An officer can search you or your property if one of the three
scenarios exists. First, if you are legally stopped, if the officer
does not go beyond the scope of the stop, and if you give your
consent (permission) to search, then he can search you or your
Probable Cause to Search
Second, if he has probable cause, then he can search you or your
property. If he wants to search your house or land, the police
usually conduct an investigation and gather sufficient information
to approach a magistrate judge. He will have to go to the judge and
swear that there is probable cause to search. The magistrate judge
will issue a search warrant for for a specific location.
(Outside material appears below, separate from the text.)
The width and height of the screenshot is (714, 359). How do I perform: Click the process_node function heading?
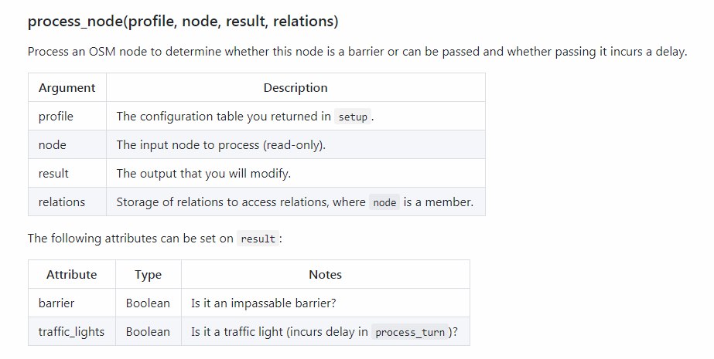click(183, 22)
If
contraband is found you will be arrested.
Your attorney will want to investigate to see if probable cause
actually existed. He will also want to determine if the scope of the
search was exceeded. After all, if the police were looking for an
elephant, they couldn't look in your dresser drawers to find it.
Search Incident to Lawful Arrest
Third, an officer can conduct a search incident to a lawful arrest.
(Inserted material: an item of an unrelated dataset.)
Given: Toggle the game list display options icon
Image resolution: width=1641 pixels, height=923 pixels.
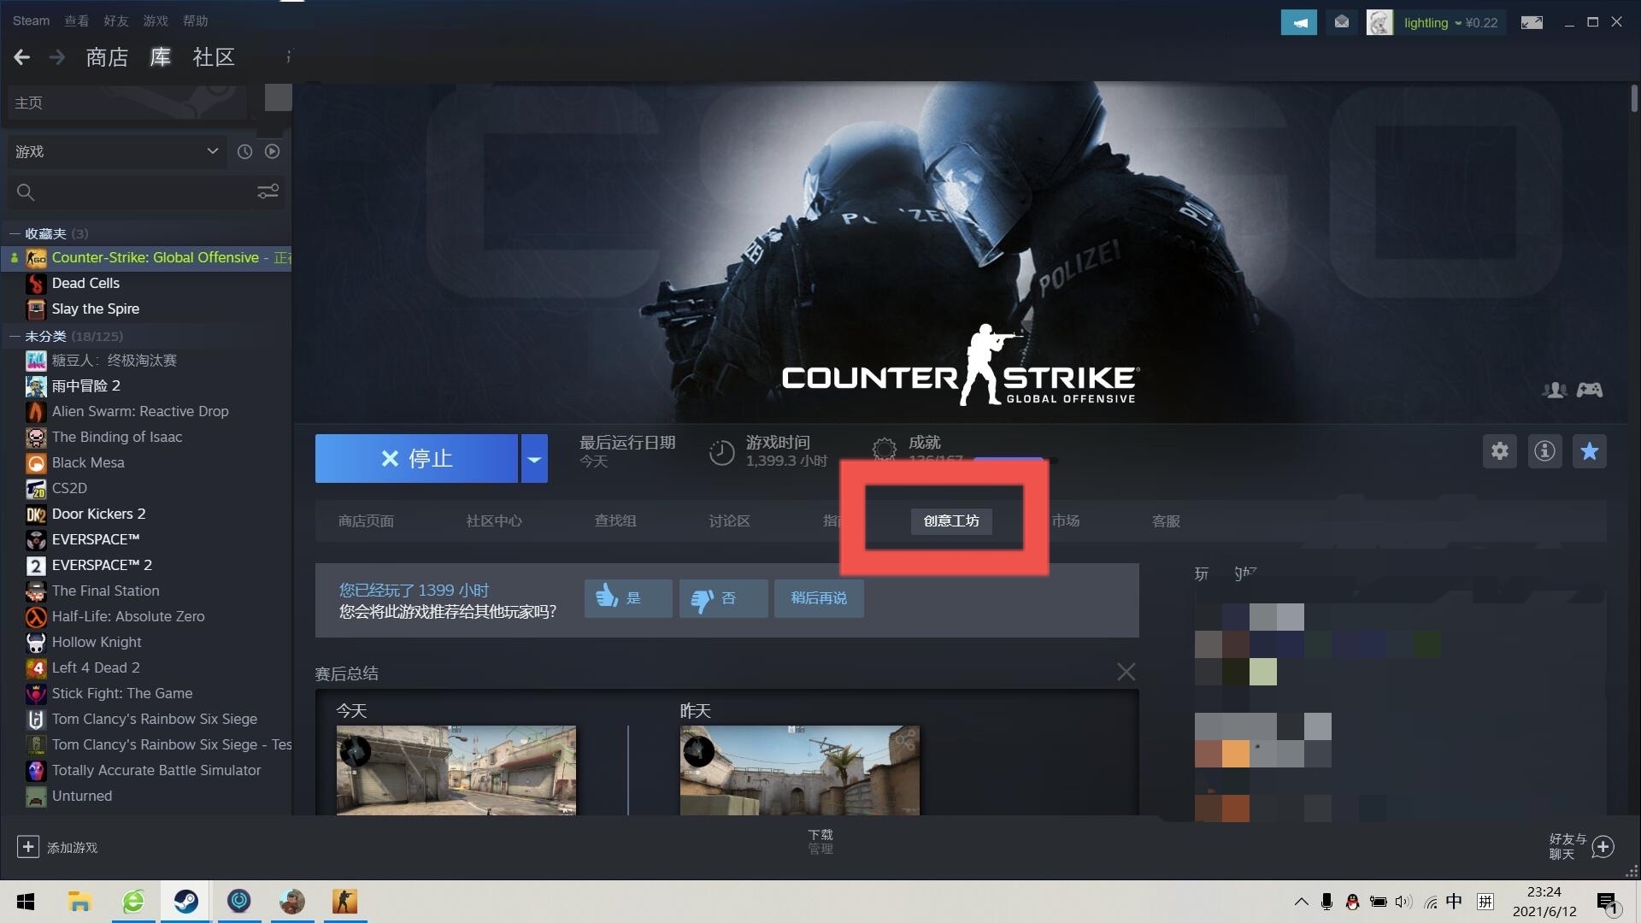Looking at the screenshot, I should 268,191.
For example, if you were pulled over for a traffic violation and
were lawfully arrested for DUI or driving on a Suspended License,
the officer could legally search you and your vehicle.
An automobile exception exists as to the issuance of a search
warrant. If the officer makes an otherwise legal stop, and if he
develops probable cause to believe you or your vehicle contains
contraband, he can search without a warrant. However, in order to
conduct a warrantless search, the same probable cause must exist
that would support a search warrant.